WHAT IS BEING ASKED: Print verbatim the passage of the piece on hotels and Millennial travelers that begins with the words containing "Indeed, as Millennials" and ends with "to attract them.".

PROVIDED TEXT:
***

So it comes as no surprise that Aloft Hotels are, in fact, something of an architectural counterpart to the very generation of guests they target: travelers born sometime in the early 1980s and beyond, now ripening into successful and peripatetic young adulthood. These Millennial Generation guests are gaining recognition as an enviable catch for anyone, and Aloft in particular. The brand recognizes that youthful thinking isn’t just found in the very young. “Who is actually coming to our door?” “As you know, this model appeals to a larger variety of the population, depending on their mindset. The self-driven early adopter, tech-savvy social person isn’t just limited to an actual age segment.” Say Aloft.
Indeed, as Millennials come of age, suitcases in hand, they become a force the greater industry cannot ignore. Even the most traditional bed and breakfast segment has had to come to grips with the question of whether to shake the dust off its doilies, and strip its floral wallpaper, judiciously, to attract them.
“It’s not that baby boomers are exiting, they are still going to travel,” said Milton Pedraza, chief executive officer of the Luxury Institute, a ratings and research company that focuses on high-end branding. “But the emerging Gen X and Gen Y, the Millennials, are traveling too. Their world is so interconnected, they learn about new destinations and want to go sooner than we ever did as baby boomers. Global travel today is second nature, especially to these American consumers.”
“And unlike the backpack-toting, hostel-focused youngsters of their predecessor generations”, said Pedraza, “they are not into roughing it. They want to experience luxury and at least a minimum level of quality in the premises and amenities. They are not willing to compromise on that and they shouldn’t. The world has much higher standards now for travel and hospitality and a lot of options.” The rapid expansion of Aloft bears this out. Some 63 hotels have been launched so far, with another five to open this month.
Generation Y is poised to become the largest consumer buying group. They are a very quickly growing group defining the present and will continue to define our future. But inns and bed and breakfast establishments, which grew popular by serving up tidy slices of the past, have been rethinking their Millennial strategies too. The inn and B&B segment is the market’s most Millennial friendly because of its easy flexibility. You always have to be conscious of who is the next traveler, and how do we maintain the balance of appealing to our current guests while appealing to our future guests. Finding something that appeals to everyone. B&Bs can do that. You are not coming to a hotel where the whole hotel appeals to one type of traveler.
But whether the property is an inn, a major hotel or even a cruise line or tour, the ingredients for appeal are the same. “You need to have a bold customer culture, something that differentiates you and the way you deliver your experience,” said Pedraza. “The way people greet you, check you in – the people you interact with have to create a fabulous human experience.”
In the end, he said, it comes down to living up to the Millennials’ own expectations. “They think: ‘You have collected data on me, you know my needs and my desires and you had better deliver them, or I will consider your kind a dinosaur in the digital age.’
So don’t neglect the Millennials, they are the future.”

***

EXCERPTED DATA:
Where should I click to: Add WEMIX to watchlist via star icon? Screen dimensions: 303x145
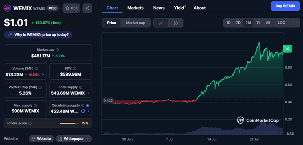click(x=67, y=8)
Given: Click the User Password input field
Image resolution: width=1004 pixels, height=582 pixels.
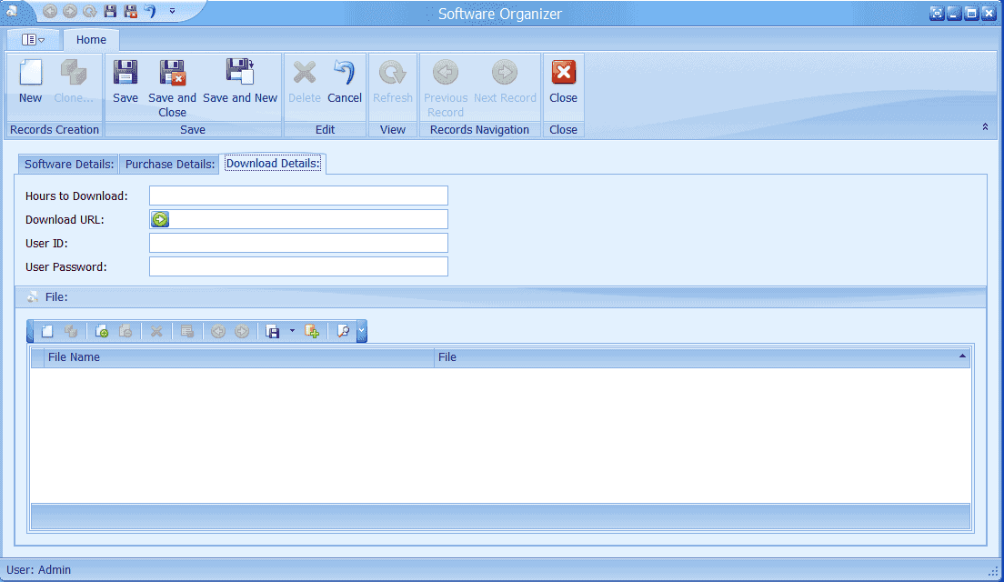Looking at the screenshot, I should pos(298,266).
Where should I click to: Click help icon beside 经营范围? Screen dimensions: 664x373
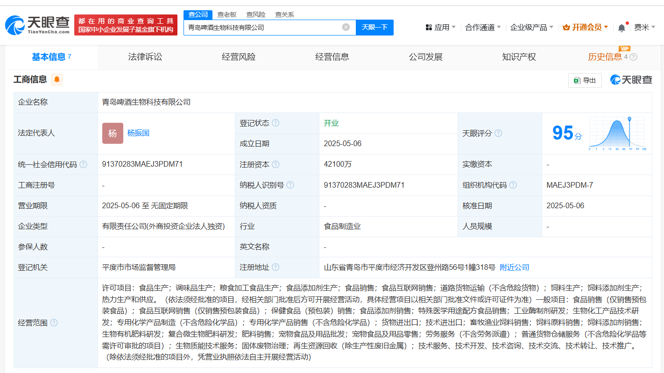click(54, 323)
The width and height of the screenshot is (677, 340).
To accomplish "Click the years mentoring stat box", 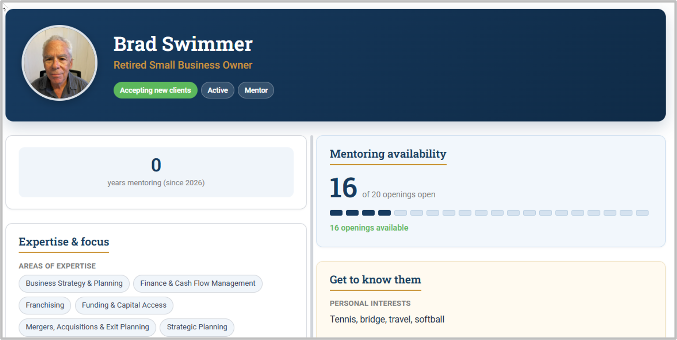I will pos(156,172).
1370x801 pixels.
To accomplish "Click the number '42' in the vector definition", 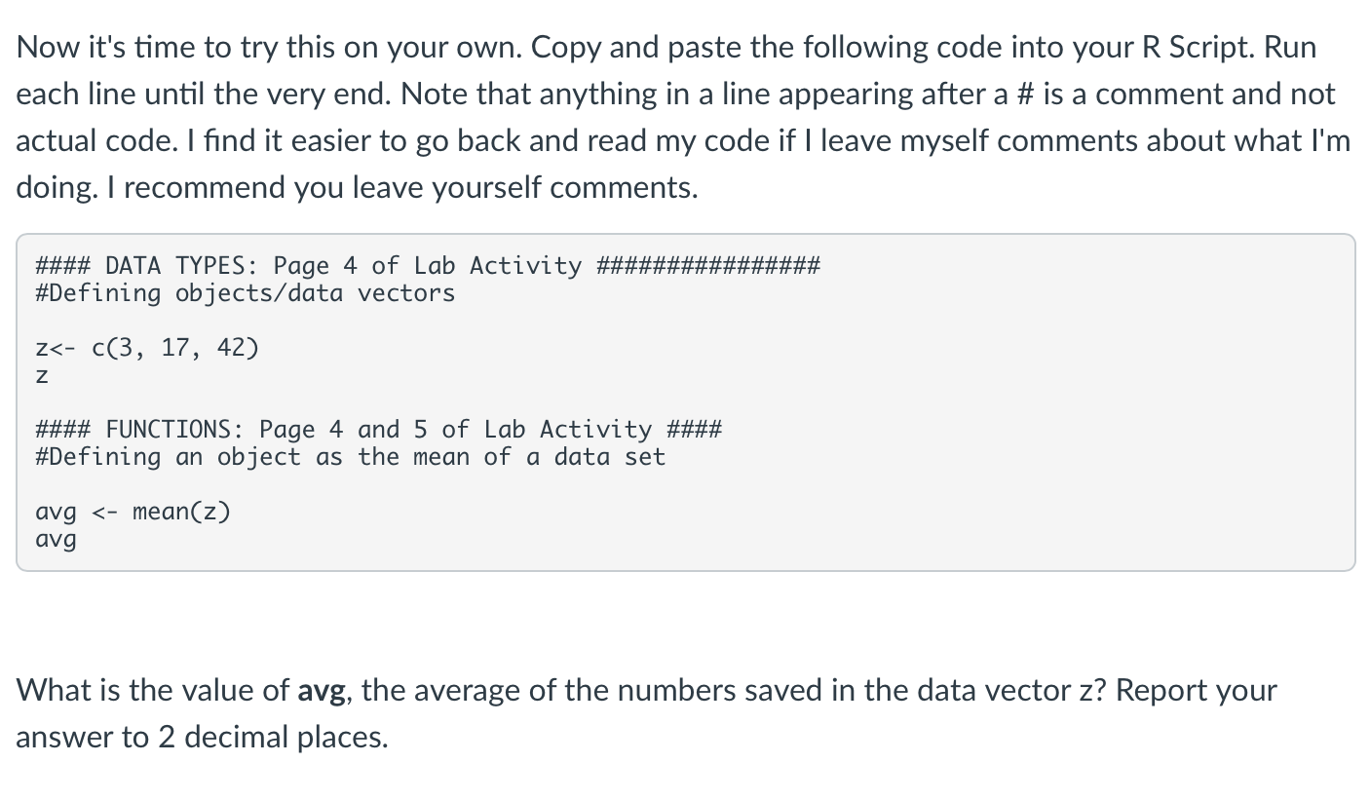I will [232, 348].
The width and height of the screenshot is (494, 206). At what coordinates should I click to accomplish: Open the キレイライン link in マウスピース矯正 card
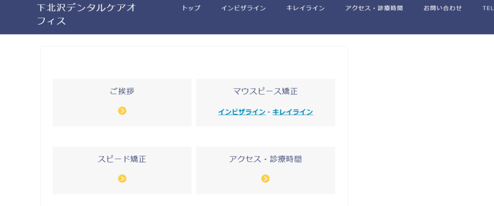(293, 112)
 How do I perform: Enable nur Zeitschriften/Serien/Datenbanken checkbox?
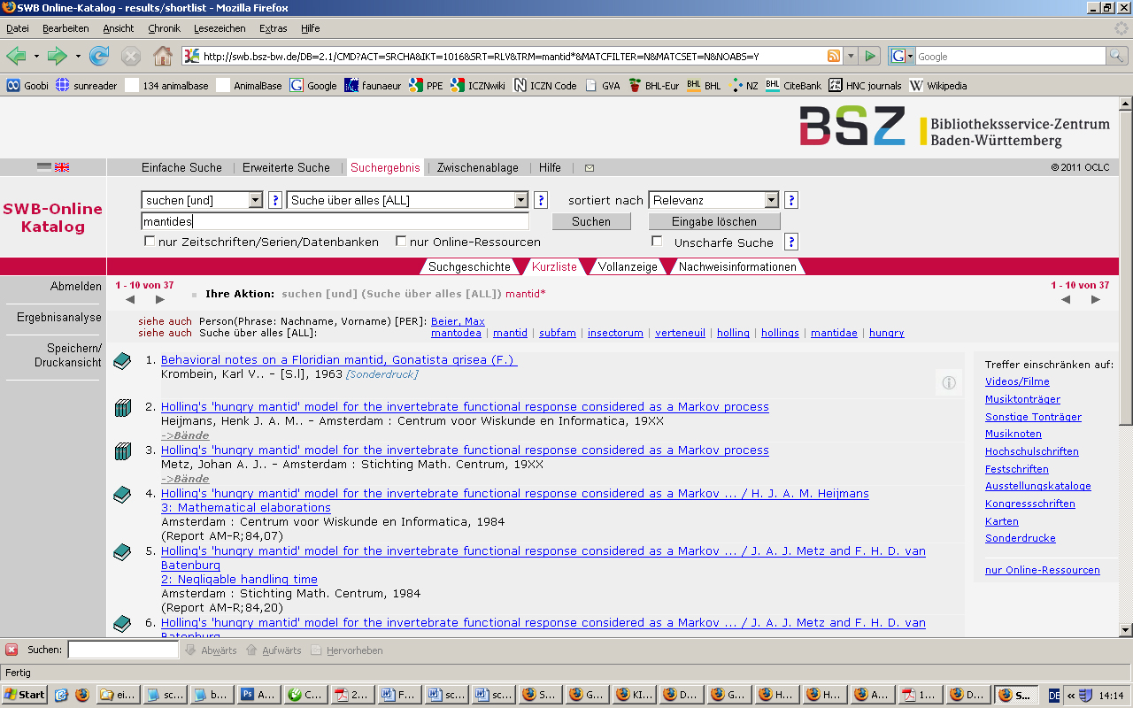(x=150, y=241)
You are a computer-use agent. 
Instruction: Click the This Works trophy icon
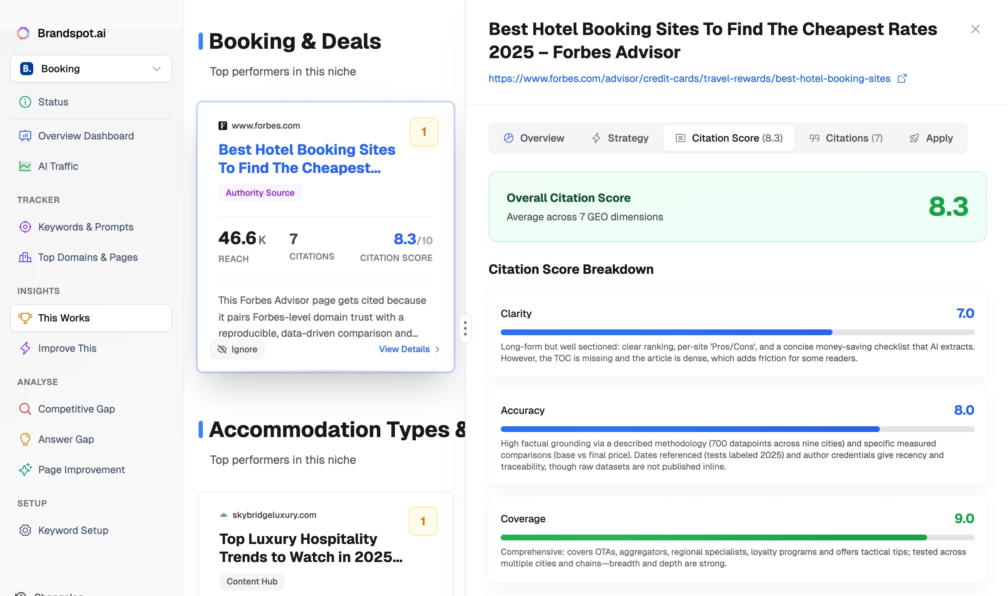25,318

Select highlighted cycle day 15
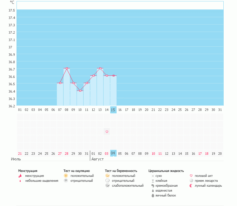click(x=113, y=110)
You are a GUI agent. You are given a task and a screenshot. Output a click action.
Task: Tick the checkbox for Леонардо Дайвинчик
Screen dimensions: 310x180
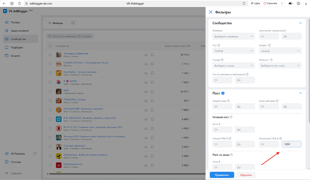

***

SOLUTION TO THIS EXERCISE:
Indeed, as Millennials come of age, suitcases in hand, they become a force the greater industry cannot ignore. Even the most traditional bed and breakfast segment has had to come to grips with the question of whether to shake the dust off its doilies, and strip its floral wallpaper, judiciously, to attract them.